Your objective - In the comment thread on household spending below, what would the first writer have to buy after moving to a cheaper neighborhood?

We actually do own the duplex we live in. But we have to pay our business the equivalent of full rent for a two-bedroom apartment to make the mortgage payment and maintenance, even with the other tenants' rent. If we moved to a cheaper neighborhood, I wouldn't be able to bicycle to work and I'd have to buy a car, which would definitely mess up our green ambitions.

Fiddler said...

Thought provoking, we talk about these things in general terms in our household, but keep putting off taking a big stand to cut spending... Thanks for the inspiration to visit this again!

M said...

Good discussion - one hope is that as organics go more and more mainstream, the cost to produce them will go down - allowing us to eat healthy, cheaply. Here in California, it's not groceries so much as housing that is the culprit- driving young families further and further from urban centers to avoid a house.

Kate said...

Childcare seems like such a huge cost for many. What about trading childcare? Looking after a friend's child when you can and asking them to return the favor when possible.

Supplied material -
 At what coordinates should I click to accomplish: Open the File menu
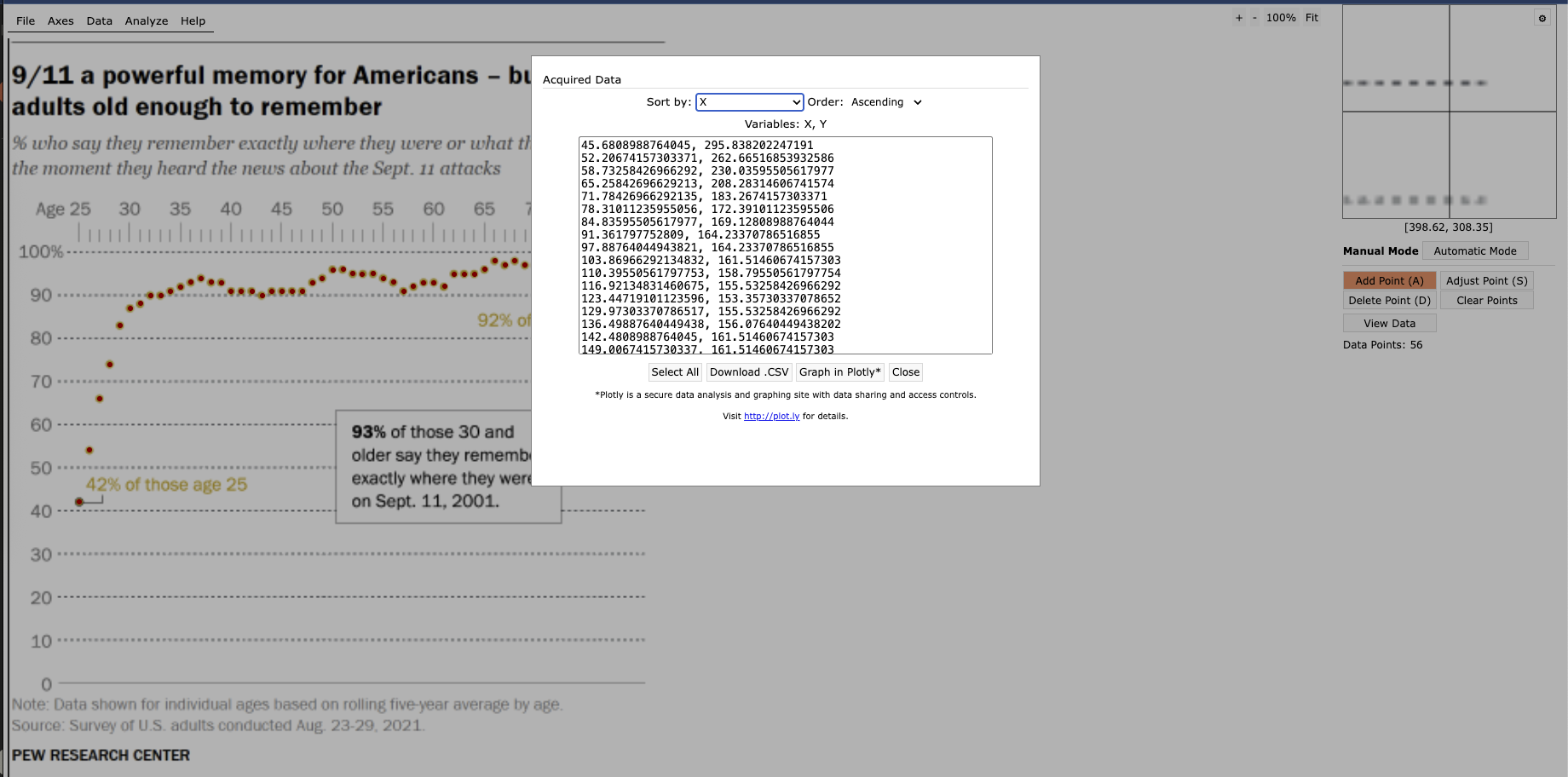pos(26,21)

Output for this task - A car.